13 years years ago this month,
i started complaining of a terrible headache.
and it never went away.
2 brain surgeries, countless medications, injection treatments and therapies.
i've been able to see the very best doctors in the world
but still so. much. pain.
well, next week, i get to see one more.
he is considered one of the top physicians in the world
and as of last week, he wasn't accepting new patients.
i had researched and researched him so much
so i was pretty devastated.
(here's a video that will show why i love him so much.)
so, imagine how shocked we were,
when we got a phone call on monday
"regarding my appointment on march 26"!?!?

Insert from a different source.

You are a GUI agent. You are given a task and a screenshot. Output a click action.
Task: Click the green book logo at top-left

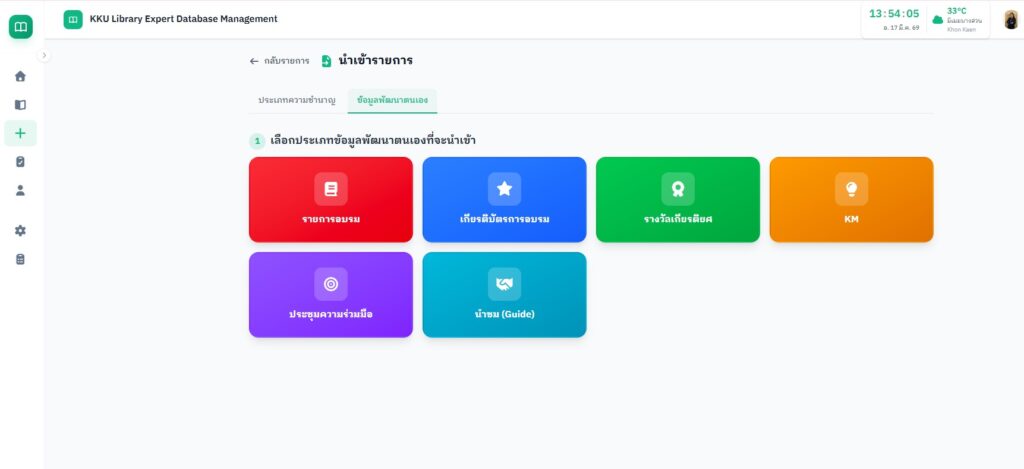coord(20,27)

so, next week, i'm getting on a direct flight
to washington dc and meeting face to face with this man
who could potentially change my life!!
the day before Christmas eve,
my neurosurgeon in new york called and said
that based on my latest scans, i needed surgery (cranio cervical fusion) asap.
of course i was shocked and emotional,
but something just didn't feel right.
i wasn't completely at peace with going back
and i wasn't sure why because they have been amazing.
so the more i researched this new doctor,
i realized that this is who will be doing my next surgery.
he's invented new techniques for this surgery
and has such a high success rate.
i'm going alone because if he says i need surgery soon,
we need to save every bit we can in the mean time.
and that means, i can be a big girl and do this.
i am T E R R I F I E D of flying
but once i get there i will be just fine.
my brother in law is driving from virginia to be with me
(insert ugly crying)
so i will be well taken care of.
a few things to pray for :
extreme peace before and during my flights.
my stomach has been in knots since we found out and i haven't been able to eat much
so please pray for me to be able to rest in His truths.
which for me is that he knew about this before i was every created.
he knew about my crazy brain and my irrational fears.
(although, soaring through the air in a metal tube is so unnatural and i think that is totally a rational fear.)
clarity during my appointment.
my head gets so bad that i can't really comprehend what's being
said to me and it's especially important that i can really hear him since it'll just me my ears there.
that i will feel as at peace with this doctor
as i think i will. and it will be clear whether or not
this is the direction to go.
and mostly for my momma heart.
i cry every time i think about being away from my family,
but am so so so happy they'll be with their precious daddy and my mom.
this has been such a long road.
almost half of my life.
i'm so desperate to be out of this pain
but also know that i am so at peace knowing that
Jesus loves me.
thank you so so much for any and every prayer.